A few idioms going back to Boomer days and before include Pick Yourself Up by the Bootstraps, Don’t Flip Your Wig, Too Many Irons in the Fire, and You Sound Like a Broken Record. Approaches heavy on sensory perceptions. More clear-sighted imageries than those used in these “modern times.” One of my mom’s favorites was, I’m so Hungry I Could Eat a Horse and Chase the Jockey. This was a mind-blower given her trim figure. Not the case with yours truly. My incessant appetite for a variety of delicacies has resulted in various levels of defensive lineman-type plumpness over the years. Vivid in my still operational long-term memory was an experience during my 3rd year of marriage when I grubbed out on some Wonder Bread toast. I returned home after having played in a softball tournament earlier on this particular Saturday. Two or three slices of average-at-best no topping pizza had been scarfed down earlier in the day. For reasons still under investigation in my mind, I buttered and scarfed down 7, yes S-E-V-E-N, slices of toasted bread over 30 or so minutes! No bets involved. Strictly lunacy. For two, half-hour each episodes of post-midnight trips to the bathroom, I needless to say upchucked the results of the earlier indulgences. Associated with PTSD restrictions, further details have been redacted for the welfare of the general public.

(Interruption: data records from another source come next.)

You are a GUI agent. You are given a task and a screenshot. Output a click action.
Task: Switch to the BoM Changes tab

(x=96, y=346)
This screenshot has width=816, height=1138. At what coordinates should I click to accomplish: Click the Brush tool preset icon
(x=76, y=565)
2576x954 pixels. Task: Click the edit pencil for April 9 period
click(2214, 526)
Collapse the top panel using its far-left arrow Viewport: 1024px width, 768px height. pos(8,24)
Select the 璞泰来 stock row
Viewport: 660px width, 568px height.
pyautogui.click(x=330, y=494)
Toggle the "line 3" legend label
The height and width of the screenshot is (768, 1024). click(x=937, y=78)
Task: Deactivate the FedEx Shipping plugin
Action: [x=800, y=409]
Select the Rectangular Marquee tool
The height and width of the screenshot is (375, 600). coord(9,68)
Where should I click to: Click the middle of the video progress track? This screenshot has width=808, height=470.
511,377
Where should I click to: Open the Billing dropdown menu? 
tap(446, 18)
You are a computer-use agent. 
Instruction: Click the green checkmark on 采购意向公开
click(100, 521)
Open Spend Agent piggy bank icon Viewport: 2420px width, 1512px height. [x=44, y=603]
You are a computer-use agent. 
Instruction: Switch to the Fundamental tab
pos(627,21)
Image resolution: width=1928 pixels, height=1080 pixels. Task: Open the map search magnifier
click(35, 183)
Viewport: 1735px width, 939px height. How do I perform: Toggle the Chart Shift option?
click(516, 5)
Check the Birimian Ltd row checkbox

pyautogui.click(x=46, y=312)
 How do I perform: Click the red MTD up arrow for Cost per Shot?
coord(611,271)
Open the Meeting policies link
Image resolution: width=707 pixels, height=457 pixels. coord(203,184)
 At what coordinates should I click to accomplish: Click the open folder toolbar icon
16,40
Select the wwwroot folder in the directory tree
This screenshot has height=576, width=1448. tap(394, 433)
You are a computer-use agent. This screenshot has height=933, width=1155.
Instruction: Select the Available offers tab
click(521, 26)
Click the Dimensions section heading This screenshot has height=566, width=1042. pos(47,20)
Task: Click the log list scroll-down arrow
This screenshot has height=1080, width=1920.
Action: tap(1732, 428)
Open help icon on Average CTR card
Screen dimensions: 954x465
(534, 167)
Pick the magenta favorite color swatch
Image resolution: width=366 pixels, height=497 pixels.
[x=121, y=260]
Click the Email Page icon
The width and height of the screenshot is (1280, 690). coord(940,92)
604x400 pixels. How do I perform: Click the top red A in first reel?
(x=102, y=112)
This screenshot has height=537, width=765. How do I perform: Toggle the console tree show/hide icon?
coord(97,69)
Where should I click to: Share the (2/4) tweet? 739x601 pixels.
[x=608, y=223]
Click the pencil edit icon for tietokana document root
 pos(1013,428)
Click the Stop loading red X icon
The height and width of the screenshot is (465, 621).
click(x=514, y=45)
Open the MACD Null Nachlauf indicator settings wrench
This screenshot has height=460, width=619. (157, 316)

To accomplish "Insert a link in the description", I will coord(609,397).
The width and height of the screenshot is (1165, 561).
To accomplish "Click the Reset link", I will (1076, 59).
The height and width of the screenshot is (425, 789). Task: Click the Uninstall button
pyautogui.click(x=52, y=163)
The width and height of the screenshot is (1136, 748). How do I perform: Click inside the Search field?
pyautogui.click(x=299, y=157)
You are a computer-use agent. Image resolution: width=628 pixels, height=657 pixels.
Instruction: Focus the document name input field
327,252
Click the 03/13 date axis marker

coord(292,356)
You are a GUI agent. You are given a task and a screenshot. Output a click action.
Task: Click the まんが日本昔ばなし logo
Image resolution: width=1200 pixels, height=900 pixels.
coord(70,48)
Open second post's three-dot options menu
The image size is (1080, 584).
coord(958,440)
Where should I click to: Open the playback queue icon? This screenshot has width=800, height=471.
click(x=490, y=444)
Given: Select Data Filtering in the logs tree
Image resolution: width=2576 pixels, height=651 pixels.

Some examples of Millennial and post-millennial generational head scratchers are Throw Shade (an insult to someone in a subtle way), Whatever (I don’t care what you say), Left Me on Read (read a text and don’t respond), and Ghosting (ending a personal relationship suddenly and without explanation). Am I missing something? Has the brain turned to mush as I attempt to decipher nothing close to vivid imageries?

Understood is the reality of living in a modern and tech-savvy world. Time is of the essence. I get it. . . sorta. But why are efforts to communicate, with a bit of humor tossed in when appropriate, so often not being undertaken? Hopefully I’ve not Bitten Off More Than I Can Chew with these observations. Stay warm. Throw that heavy-duty quilt on the bed for another 6 weeks, and don’t be Cruisin’ for a Bruisin’ with others who fail to share your opinion on matters of the day.